+++ INFORMATION SHOWN

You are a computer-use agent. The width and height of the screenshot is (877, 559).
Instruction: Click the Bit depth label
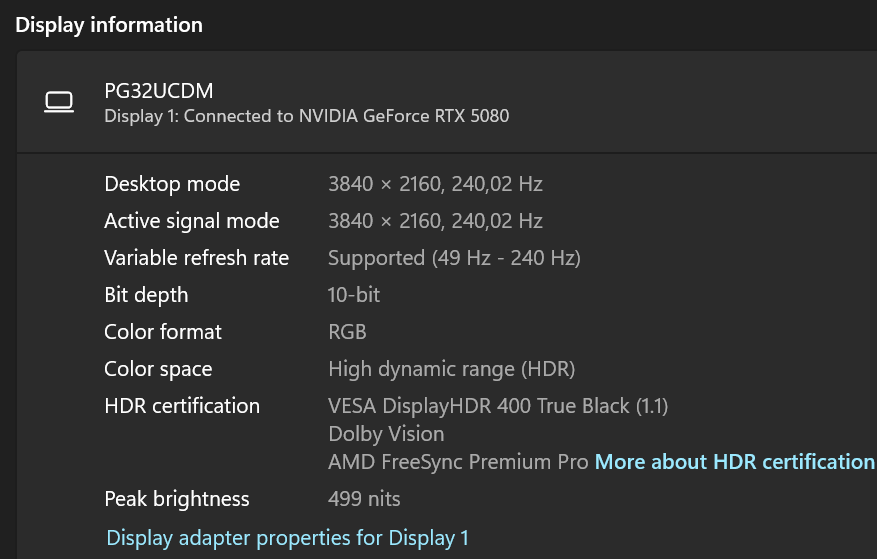146,295
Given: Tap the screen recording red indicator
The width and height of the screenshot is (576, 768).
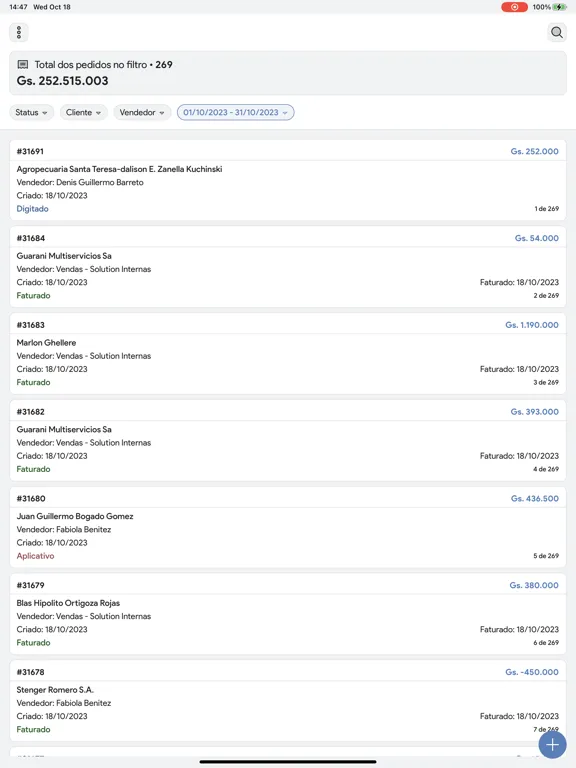Looking at the screenshot, I should pos(514,7).
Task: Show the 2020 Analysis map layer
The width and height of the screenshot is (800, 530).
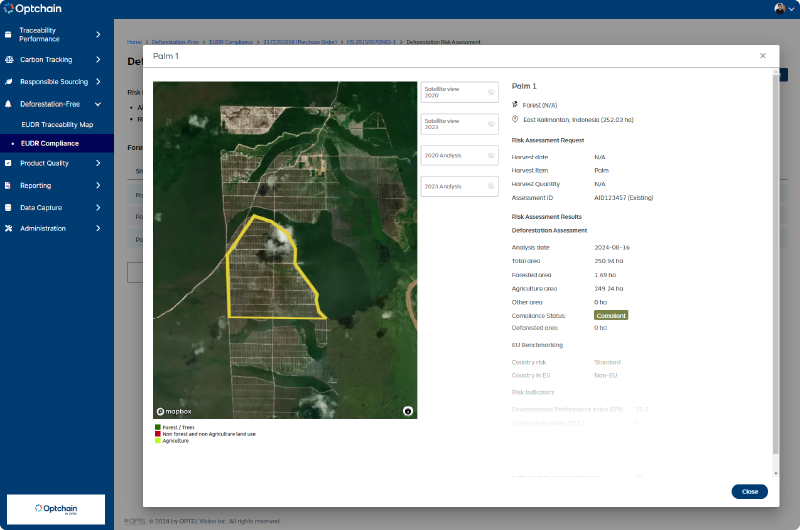Action: pos(491,156)
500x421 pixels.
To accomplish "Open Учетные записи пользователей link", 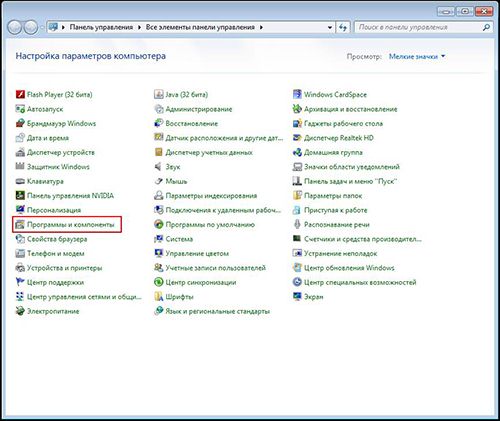I will point(215,268).
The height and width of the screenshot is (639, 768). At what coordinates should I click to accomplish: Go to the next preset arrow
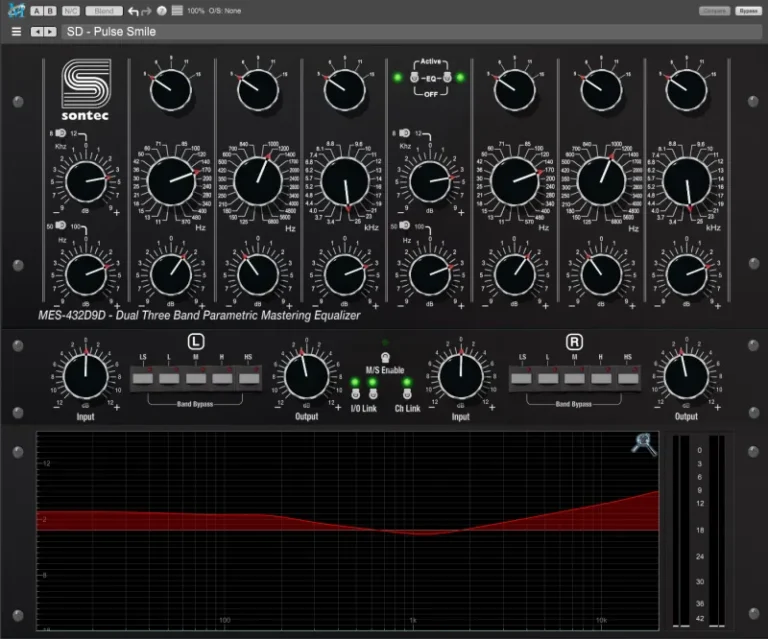click(50, 31)
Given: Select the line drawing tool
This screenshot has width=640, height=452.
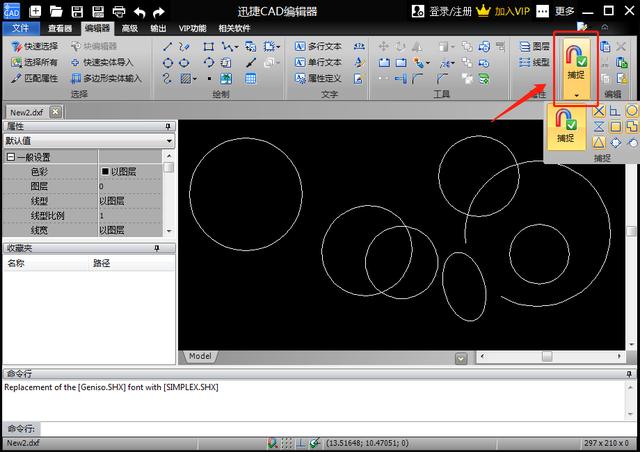Looking at the screenshot, I should [168, 47].
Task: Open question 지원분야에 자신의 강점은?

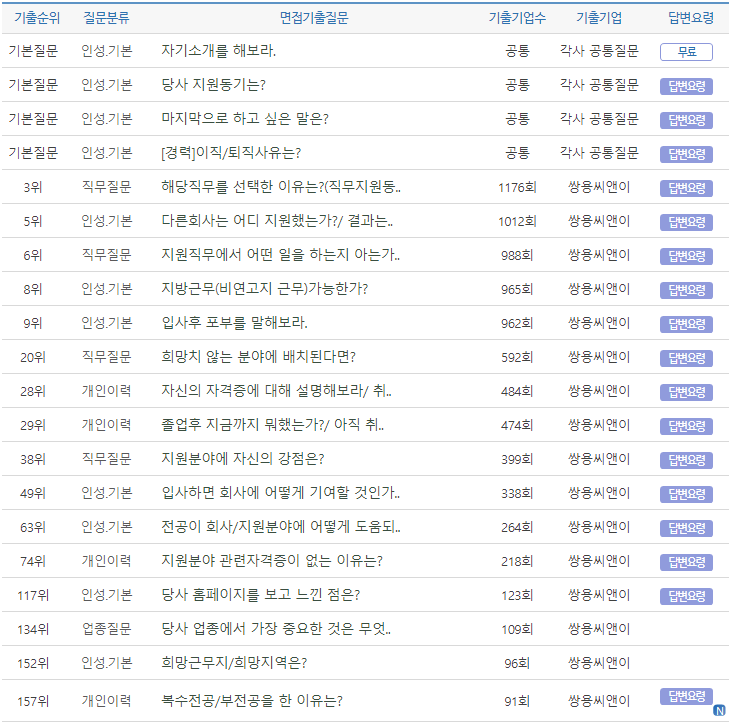Action: (x=242, y=459)
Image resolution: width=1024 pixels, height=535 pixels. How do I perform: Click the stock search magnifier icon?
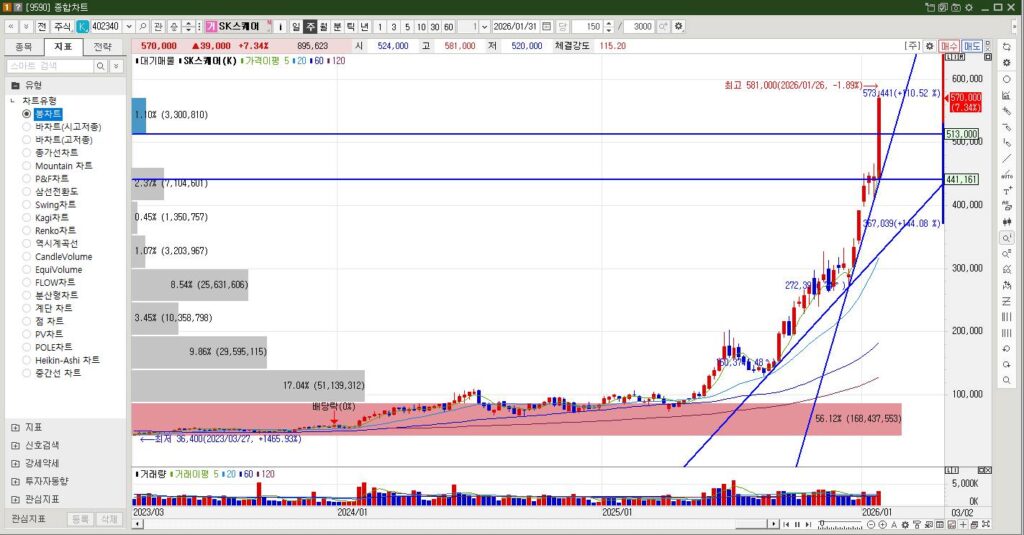143,26
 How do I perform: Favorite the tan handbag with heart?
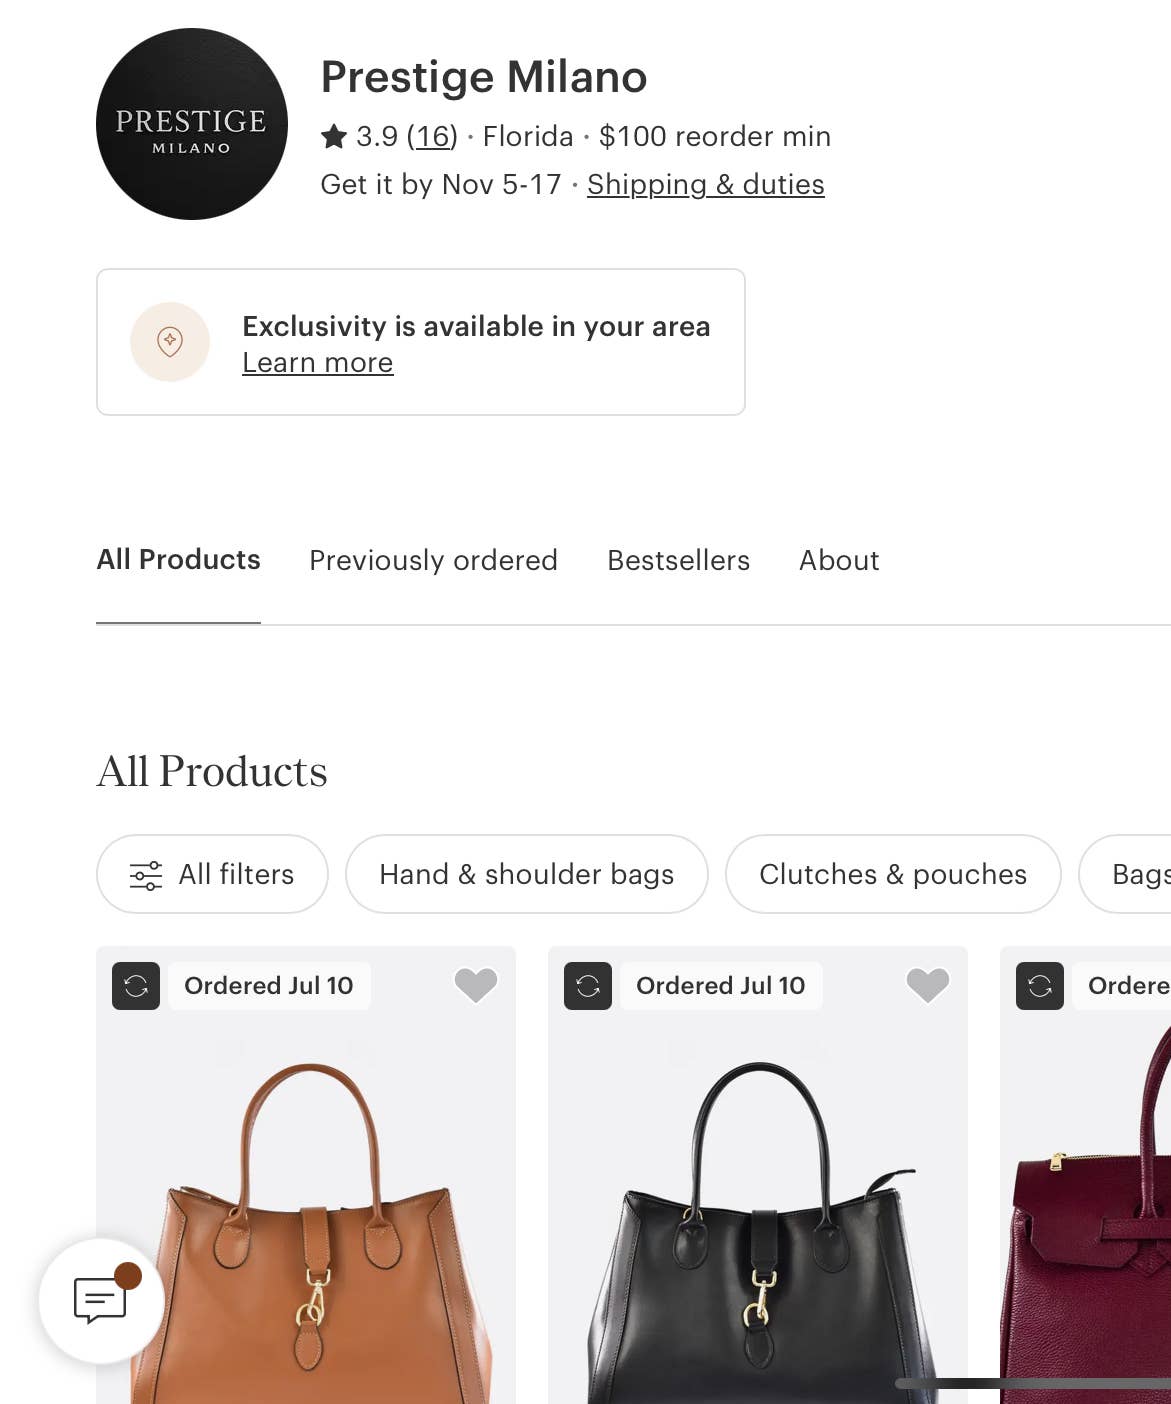[x=476, y=985]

++++++

§ WHAT THE TASK REQUIRES
Tally the lines of the records that contain the word "Given" and state the total alone.

§ TASK RESPONSE
2